A Coordenação das Organizações Indígenas da Amazônia Brasileira (Coiab) acompanha com máxima preocupação a retomada da discussão da Tese do Marco Temporal para os territórios indígenas no Supremo Tribunal Federal (STF). O caso pode voltar ao plenário nos próximos meses, em um contexto estratégico e sensível para o país: às vésperas ou durante a COP30, que será realizada em Belém (PA).
Apesar de ainda não haver data definida para o julgamento, o presidente do Supremo, Edson Fachin, tem demonstrado interesse em incluir na pauta de julgamentos do plenário processos com grande impacto para o meio ambiente até o fim deste ano — entre eles, o que trata da legalidade da tese do Marco Temporal.
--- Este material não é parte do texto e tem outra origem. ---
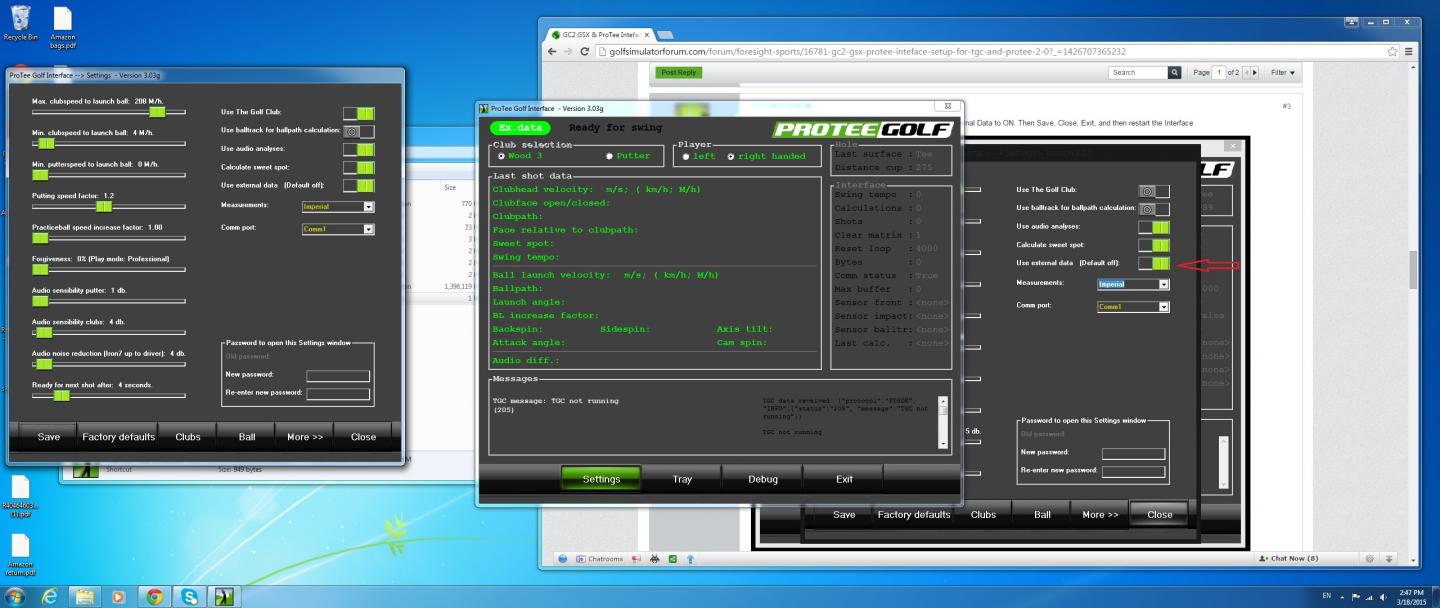Open the forum Filter dropdown
The height and width of the screenshot is (608, 1440).
1281,73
Em 2023, no julgamento do RE 1.017.365, o STF já havia reconhecido a inconstitucionalidade da tese do Marco Temporal por ampla maioria. A proposta tenta limitar o direito originário aos territórios apenas aos povos que estivessem fisicamente em sua terra em 5 de outubro de 1988 — ignorando séculos de invasões, expulsões, remoções forçadas, massacres e processos contínuos de retomada territorial.
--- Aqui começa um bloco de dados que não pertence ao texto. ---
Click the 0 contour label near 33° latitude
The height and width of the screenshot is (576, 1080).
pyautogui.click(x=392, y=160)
A decisão histórica de 2023 representou uma afirmação da Constituição e dos direitos indígenas, reconhecendo a injustiça estrutural que recaiu sobre os povos originários ao longo da história.
Contudo, mesmo diante dessa decisão, a bancada ruralista articulou no Congresso Nacional uma lei para restabelecer o Marco Temporal, em confronto direto com a Constituição e com a decisão do STF. Cinco ações judiciais propostas por partidos políticos e pela Articulação dos Povos Indígenas do Brasil (Apib) discutem novamente esse tema na Suprema Corte.
Agora, com mudanças na composição do STF, o novo julgamento se torna incerto e exige mobilização permanente de toda a sociedade. Além do Marco Temporal, Fachin também pautou processos que afetam diretamente os povos indígenas da Amazônia, como o caso da Ferrogrão, que ameaça territórios tradicionais e áreas protegidas no Pará e em Mato Grosso, ampliando riscos ambientais e pressões sobre comunidades.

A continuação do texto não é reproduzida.